##### 文档片段

洛谷P1523 旅行商简化版(DP)

题目：
P1523 旅行商简化版
解析
设\(f[i][j]\)表示一个人走到i，一个人走到j的最短距离（\(i<j\)）
第\(j+1\)个位置，两个人都可能走，两种情况

• \(f[i][j+1]=min\{f[i][j+1],f[i][j]+dis[j][j+1]\}\)位置在j的人走到了j+1位置
• \(f[j][j+1]=min\{f[j][j+1],f[i][j]+dis[i][j+1]\}\)位置在i的人走到了j+1位置

代码：

#include <bits/stdc++.h>
using namespace std;
const int N = 1010;

int n, m;
double f[N][N], dis[N][N];

struct node {
    double x, y;
    bool operator <(const node &oth) const {
        return x < oth.x;
    }
} e[N];

double calc(node a, node b) {
    return sqrt((a.x - b.x) * (a.x - b.x) + (a.y - b.y) * (a.y - b.y));
}

int main() {
    ios::sync_with_stdio(false);
    cin >> n;
    for (int i = 1; i <= n; ++i)
        cin >> e[i].x >> e[i].y;
    sort(e + 1, e + 1 + n);
    for (int i = 1; i <= n; ++i) 
        for (int j = i + 1; j <= n; ++j) 
            dis[i][j] = calc(e[i], e[j]), f[i][j] = LLONG_MAX;
    f[1][2] = dis[1][2];
    for (int i = 1; i <= n; ++i)
        for (int j = i + 1; j <= n; ++j) {
            f[i][j + 1] = min(f[i][j + 1], f[i][j] + dis[j][j + 1]);
            f[j][j + 1] = min(f[j][j + 1], f[i][j] + dis[i][j + 1]);
        }
    double ans = LLONG_MAX;
    for (int i = 1; i < n; ++i) ans = min(ans, f[i][n] + dis[i][n]);
    printf("%.2lf", ans);
}

##########
##### 存储数据

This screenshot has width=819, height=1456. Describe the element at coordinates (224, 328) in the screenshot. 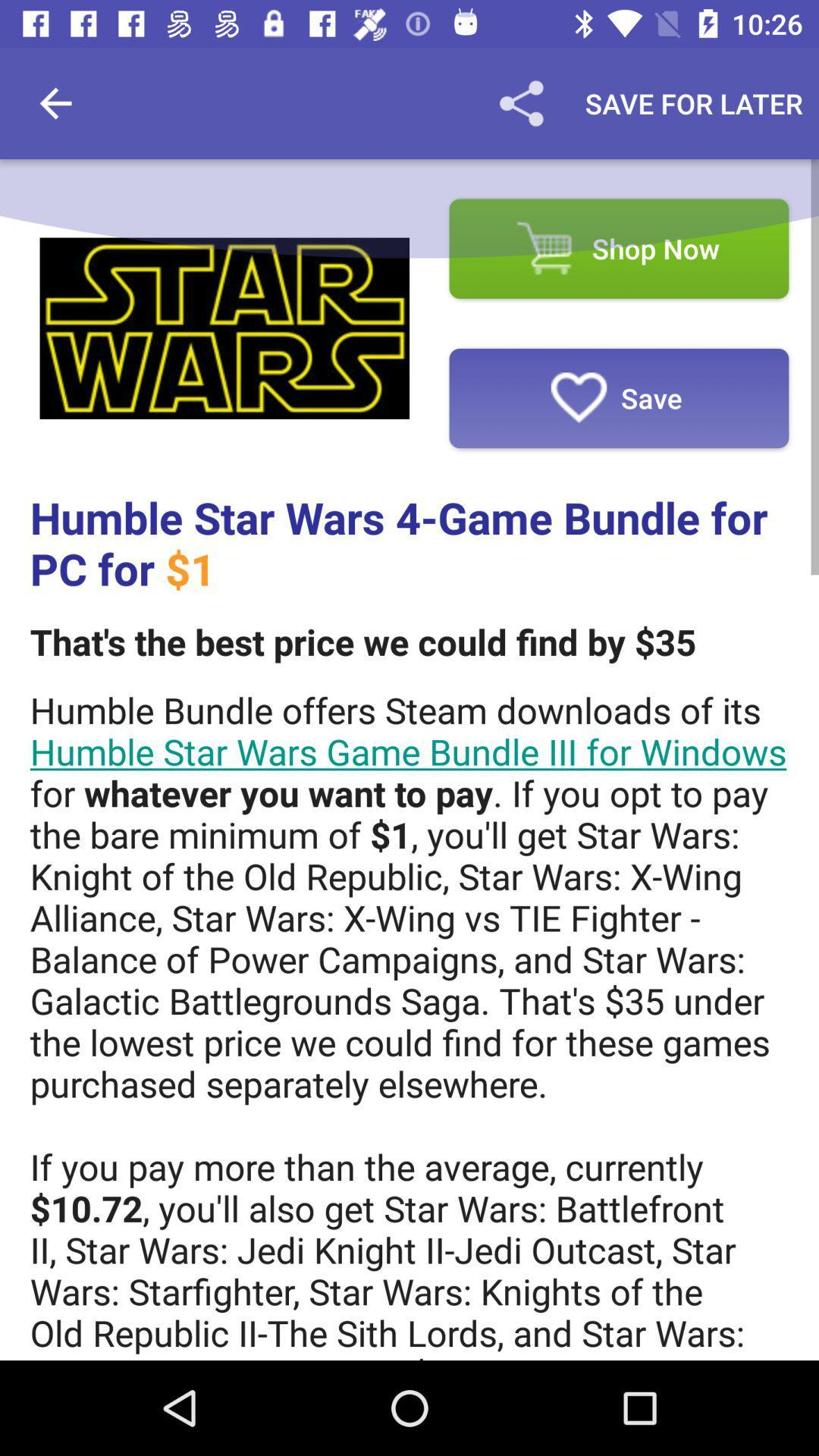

##########

→ **练习目标**:
根据这篇旅行商简化版题解回答下列问题：
1. 解析部分中，f[i][j] 表示什么？
2. 代码中的点按哪个坐标、以什么顺序排序？
3. 程序输出的最终答案保留几位小数？

→ **练习结果**:
1. 一个人走到 i、另一个人走到 j 时的最短距离，其中 i<j。
2. 按 x 坐标从小到大排序。
3. 保留两位小数。